Given the following Lagrangian

$$\mathscr{L} = c\frac{g}{m}\bar{\psi}_A\Gamma_5\gamma^\mu\psi_B (i\partial_\mu)\phi$$

where $\Gamma_5 \in \{\gamma_5, 1\}$, for two spin one-half particles $A$ and $B$ and a spin $0$ particle $\phi$.

I'm trying to figure out how to determine when $\Gamma_5 = 1$ and $\Gamma_5 = \gamma_5$

I know the Lagrangian should be a scalar. I also know how the bilinear covariants transform.

Let now $A$ and $B$ both have $J^P = \tfrac{1}{2}^+$ and let $\phi$ have $J^P=0^-$.

If $\Gamma_5=1$, then $\bar\psi\gamma^\mu\psi$ transforms like a vector. $\partial_\mu \rightarrow -\partial_\mu$. To my understanding it follows then that $\bar\psi(\partial\!\!/ ~\phi)\psi$ transforms like a pseudoscalar. Likewise, if $\Gamma_5=\gamma_5$, then $\bar\psi\gamma_5(\partial\!\!/~\phi)\psi$ transforms like a scalar.

How can I factor in the parities above?If I just multiply them, I would find that the pion nucleon nucleon interaction
$$\mathscr{L}=\frac{g}{m}\bar\psi\gamma_5(\partial\!\!/~\vec\pi)\cdot \vec\tau ~\psi \tag{2}$$
transforms like a pseudoscalar. But the Lagrangian should be scalar. So what am I missing?

Also, taking the $N(1535)$ into account, which has spin parity $J^P=\tfrac{1}{2}^-$, we do not need a $\gamma_5$. How can I see this rigorously?

Answer 1

Perhaps a better question would be, what changes for a ${1\over 2}^+$ and a ${1\over 2}^-$ spinor. Likewise a $0^+$ and a $0^−$ spin-zero field.

I frankly don't see your point: You multiply the intrinsic parities of all fields involved. The γ matrices and derivatives follow the rules you seem to know, and are in your text: so intercalated $\gamma_5$ s produce minus signs under parity. The signs multiply.

So, confirm the following statements:

1. $\bar \psi_A \psi_B$ and $\bar \psi_A \partial\!\! / ~\psi_B$ are scalars for A and B having the same parity, but pseudoscalars otherwise.

2. Insertion of a $\gamma_5$ flips the parity of the bilinear.

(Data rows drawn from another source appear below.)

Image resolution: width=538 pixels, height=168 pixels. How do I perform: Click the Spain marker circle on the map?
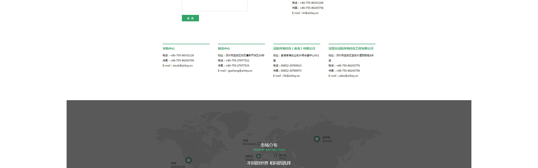click(258, 156)
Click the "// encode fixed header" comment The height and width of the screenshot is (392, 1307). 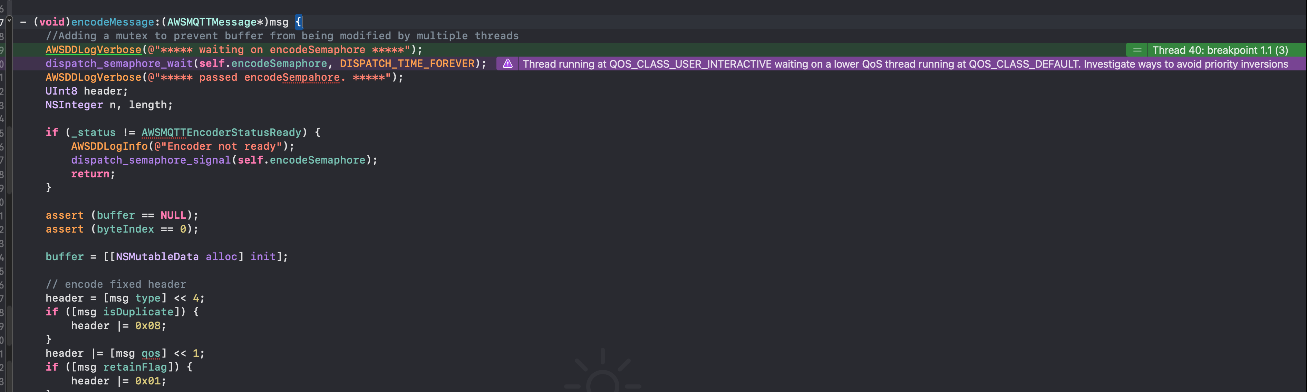coord(116,284)
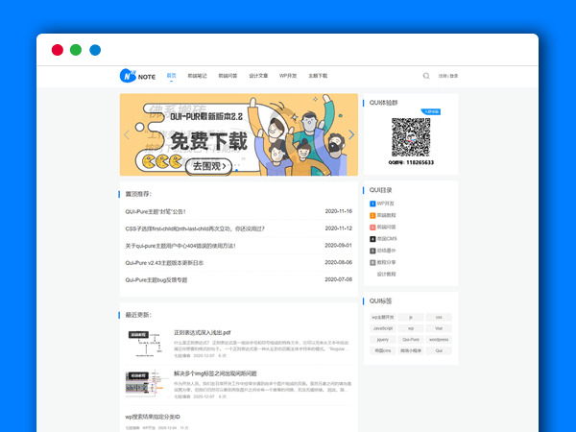Click the banner's left arrow
Image resolution: width=576 pixels, height=432 pixels.
click(x=127, y=135)
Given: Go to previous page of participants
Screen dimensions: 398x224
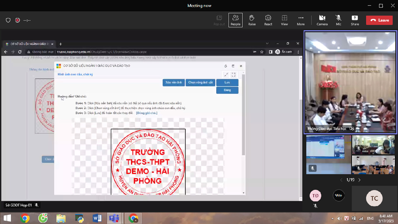Looking at the screenshot, I should pos(341,180).
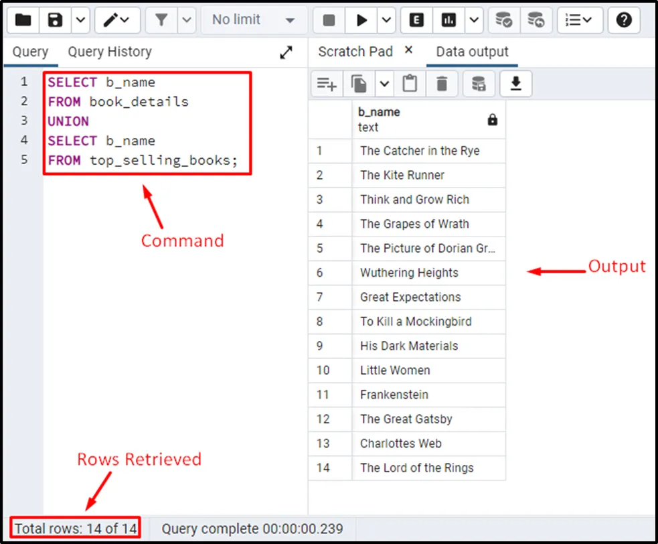The width and height of the screenshot is (658, 544).
Task: Click the Open File folder icon
Action: click(x=23, y=20)
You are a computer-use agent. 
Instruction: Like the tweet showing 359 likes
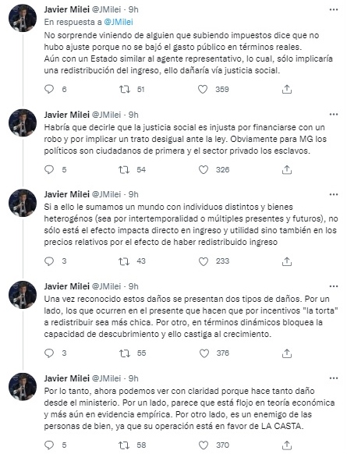(x=203, y=89)
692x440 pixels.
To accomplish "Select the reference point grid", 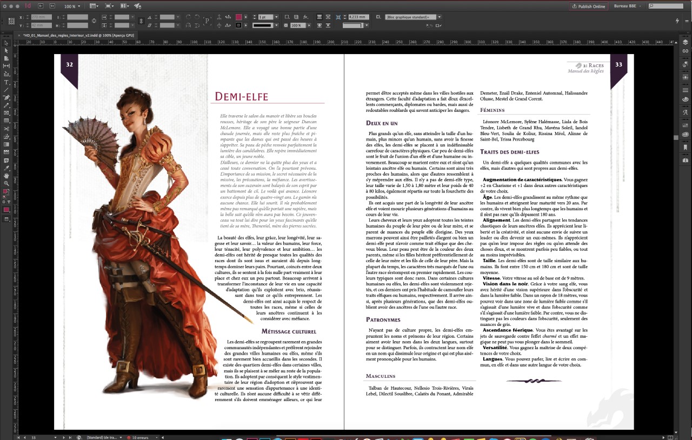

3. Insertion of a spin-zero field does not affect the parity if the field is scalar, but flips the parity if it is a pseudoscalar. It does not matter whom the gradient is acting on.

• You should be able to see how (2) is a scalar, with a product of parities, $-~ -=+$ (π is a pseudoscalar, of course).

But if you had opposite intrinsic parity fermions in the bilinear, that would flip the +, so you'd need to eliminate the $\gamma_5$ to get a scalar term.